** GOAL OF THE EXERCISE **
Once the line with "Viewport: 1404px width, 1062px height." is reached, output it and every line after it, exactly, through the end of the records below. Pictures are skipped.

** RECORDED INFORMATION **
□ □ □

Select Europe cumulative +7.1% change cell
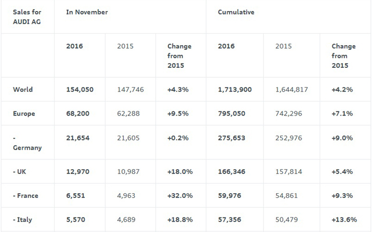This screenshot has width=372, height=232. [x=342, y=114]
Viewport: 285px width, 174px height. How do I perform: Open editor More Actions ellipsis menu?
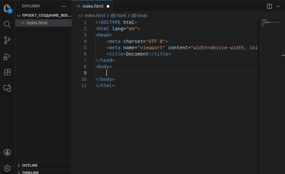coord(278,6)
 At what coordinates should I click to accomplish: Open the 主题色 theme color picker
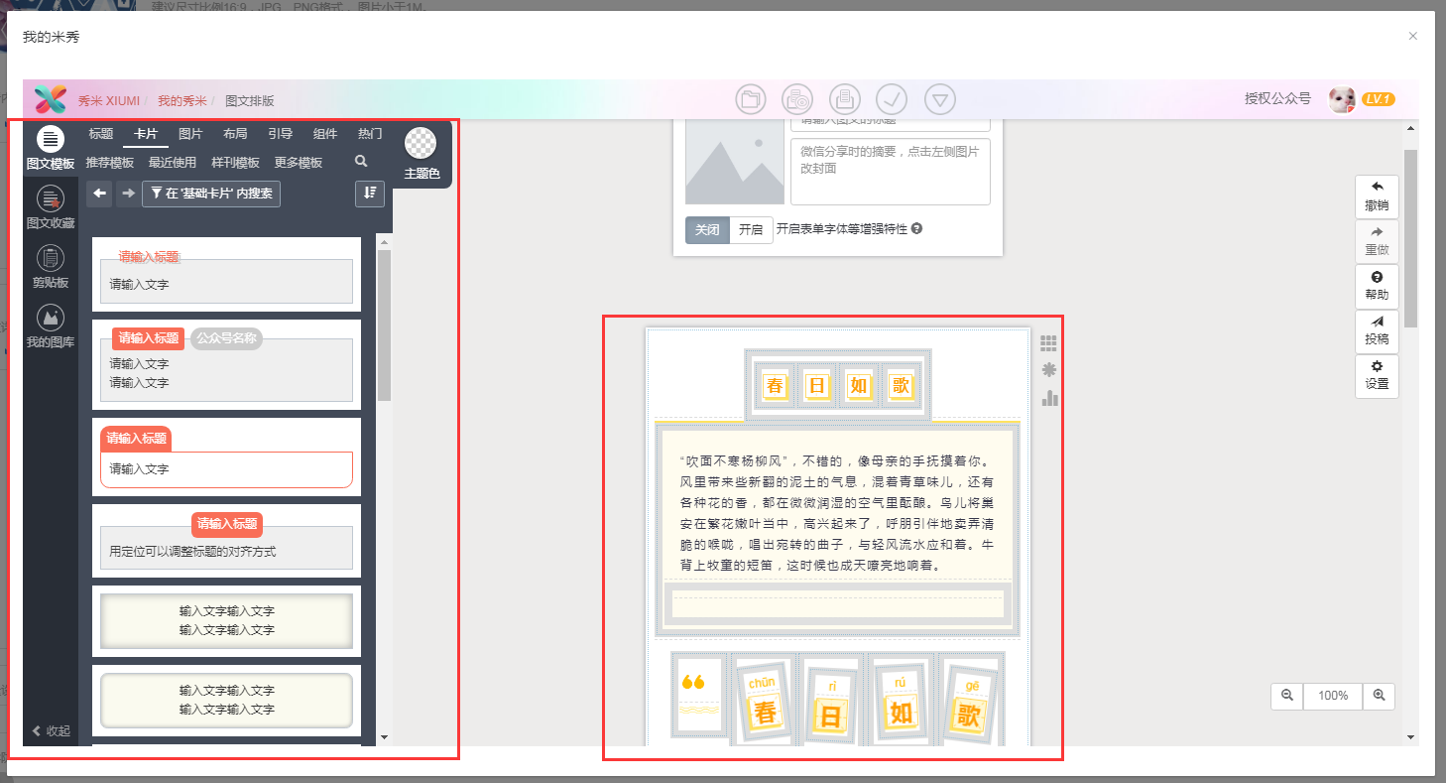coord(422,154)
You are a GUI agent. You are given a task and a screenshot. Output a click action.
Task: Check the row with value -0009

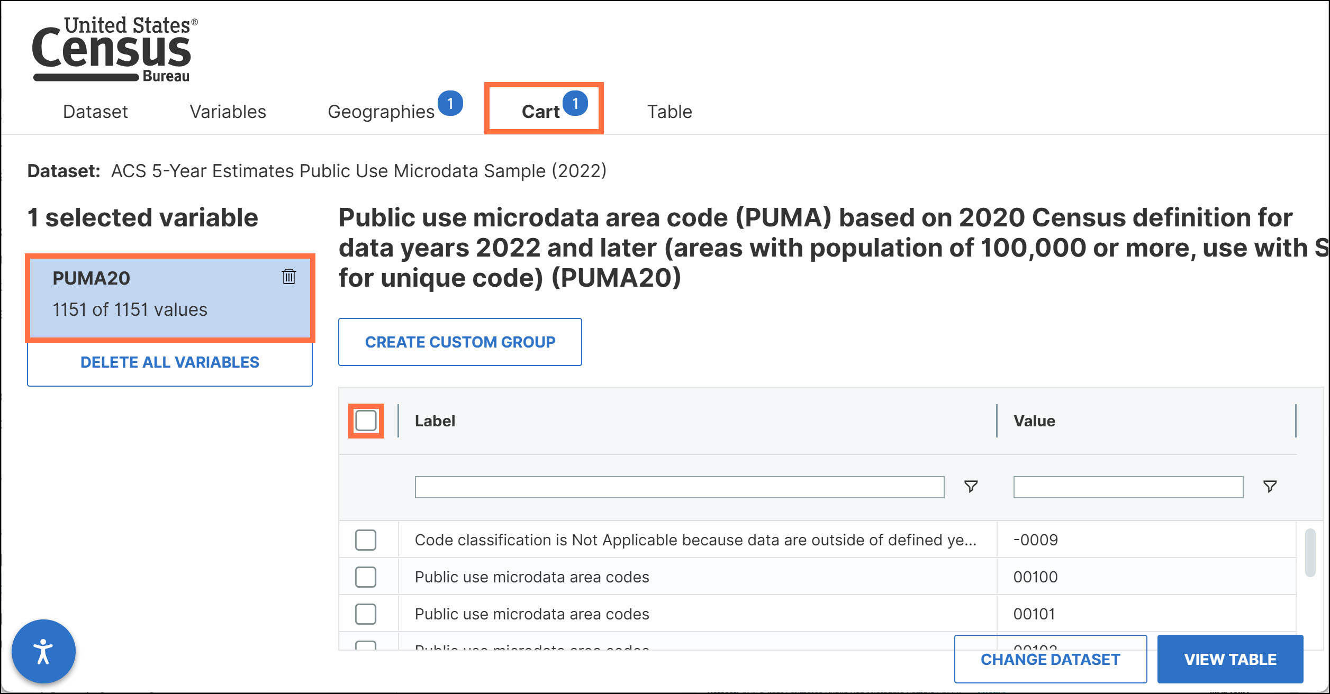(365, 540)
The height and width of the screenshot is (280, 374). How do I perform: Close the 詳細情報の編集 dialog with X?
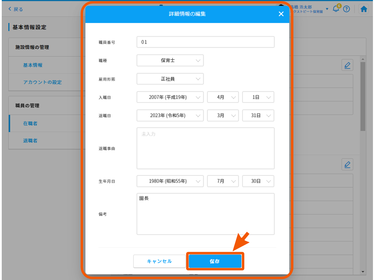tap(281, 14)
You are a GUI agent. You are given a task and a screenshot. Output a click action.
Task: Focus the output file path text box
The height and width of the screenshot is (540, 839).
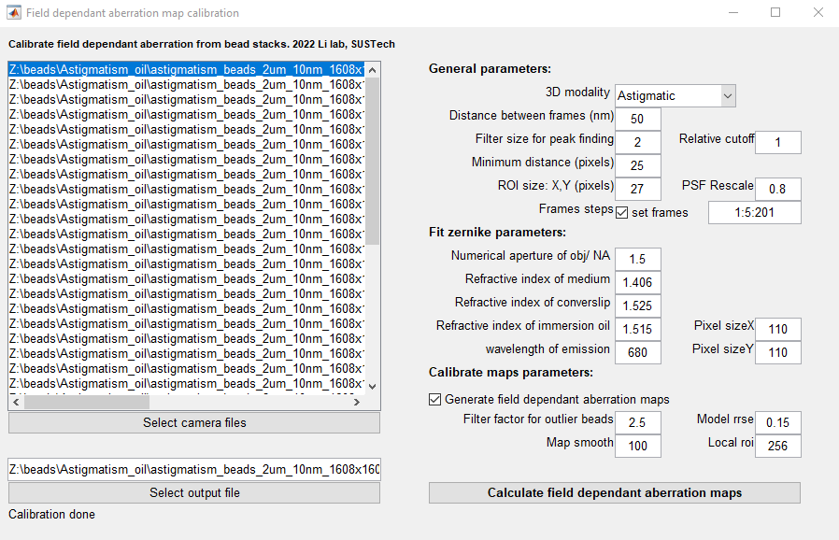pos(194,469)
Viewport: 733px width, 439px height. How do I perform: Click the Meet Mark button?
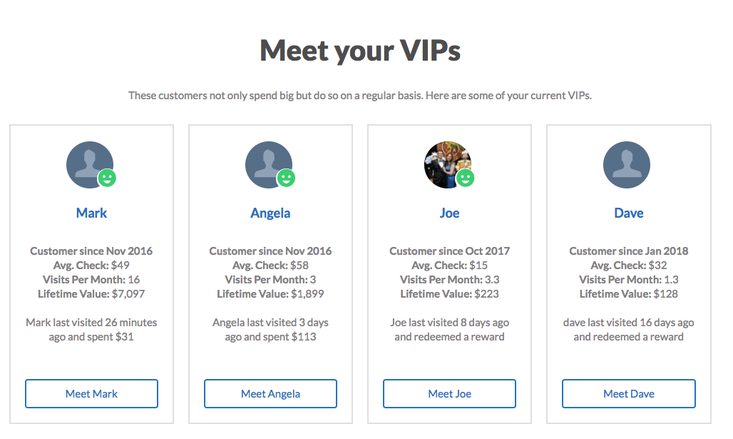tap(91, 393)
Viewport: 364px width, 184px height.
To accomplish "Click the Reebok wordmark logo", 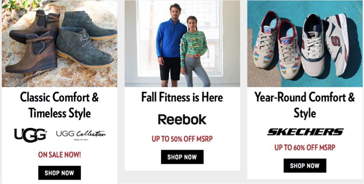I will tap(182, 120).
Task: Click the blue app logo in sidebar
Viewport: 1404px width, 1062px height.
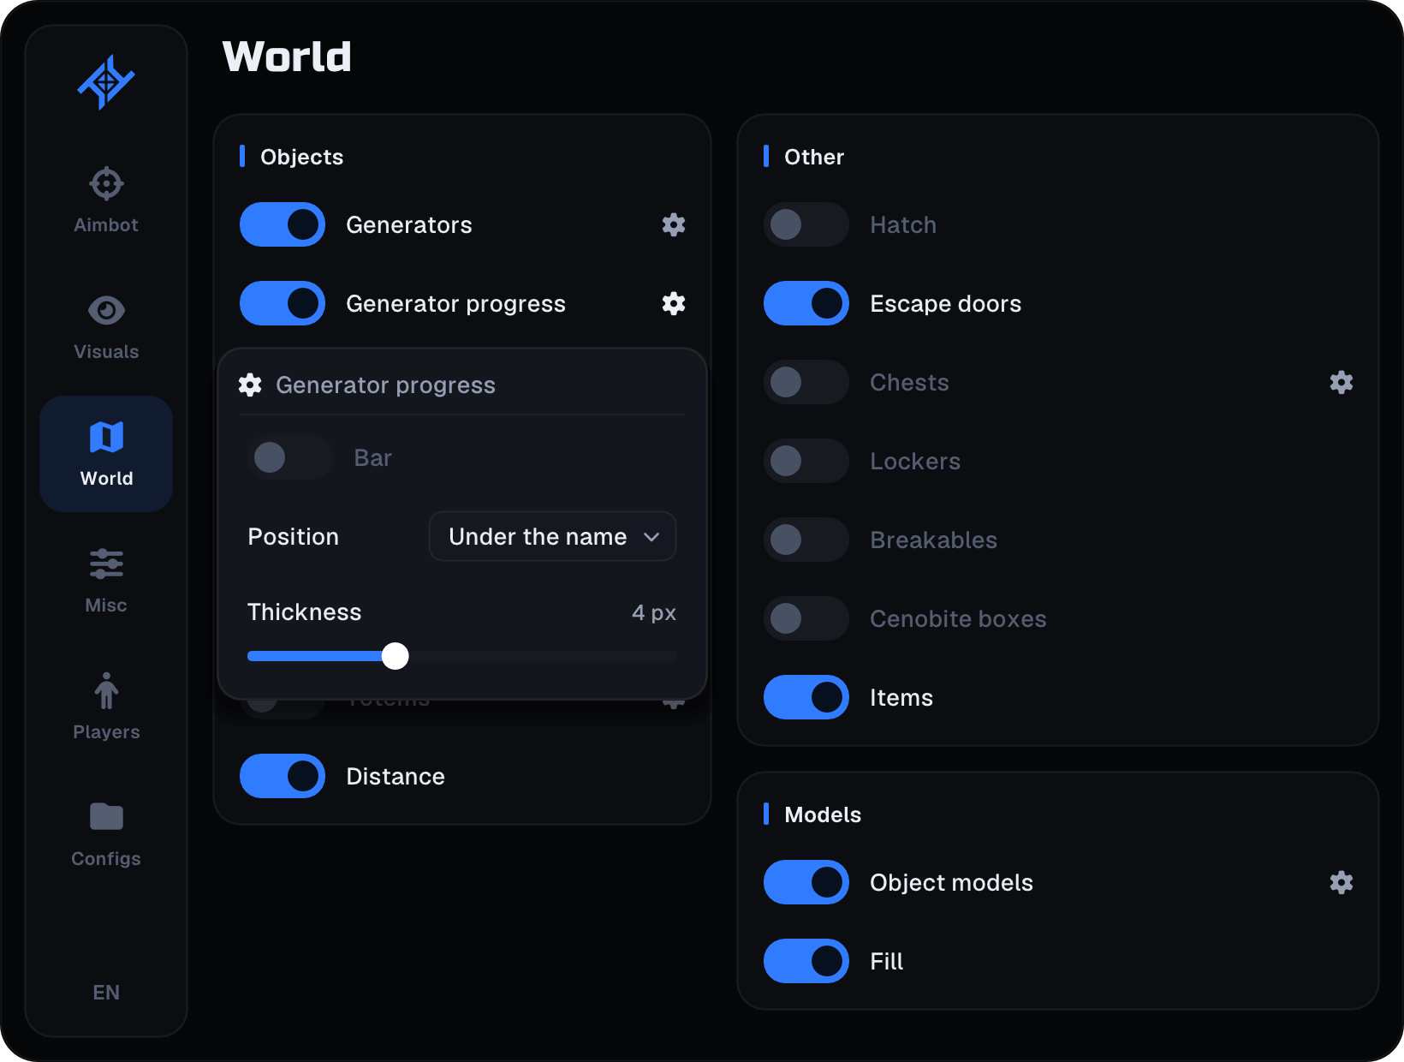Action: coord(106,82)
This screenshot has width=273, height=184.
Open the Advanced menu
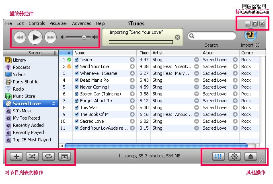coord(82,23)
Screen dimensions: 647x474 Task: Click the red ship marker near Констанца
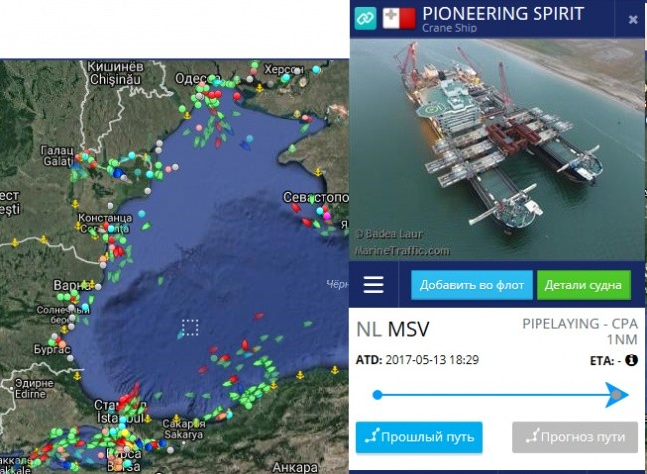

□ □ □

** ANSWER TO THIS PROBLEM **
Viewport: 1404px width, 1062px height.
Action: coord(106,82)
This screenshot has width=273, height=184.
Open the Advanced menu
coord(82,23)
Screen dimensions: 647x474 Task: Click the red ship marker near Констанца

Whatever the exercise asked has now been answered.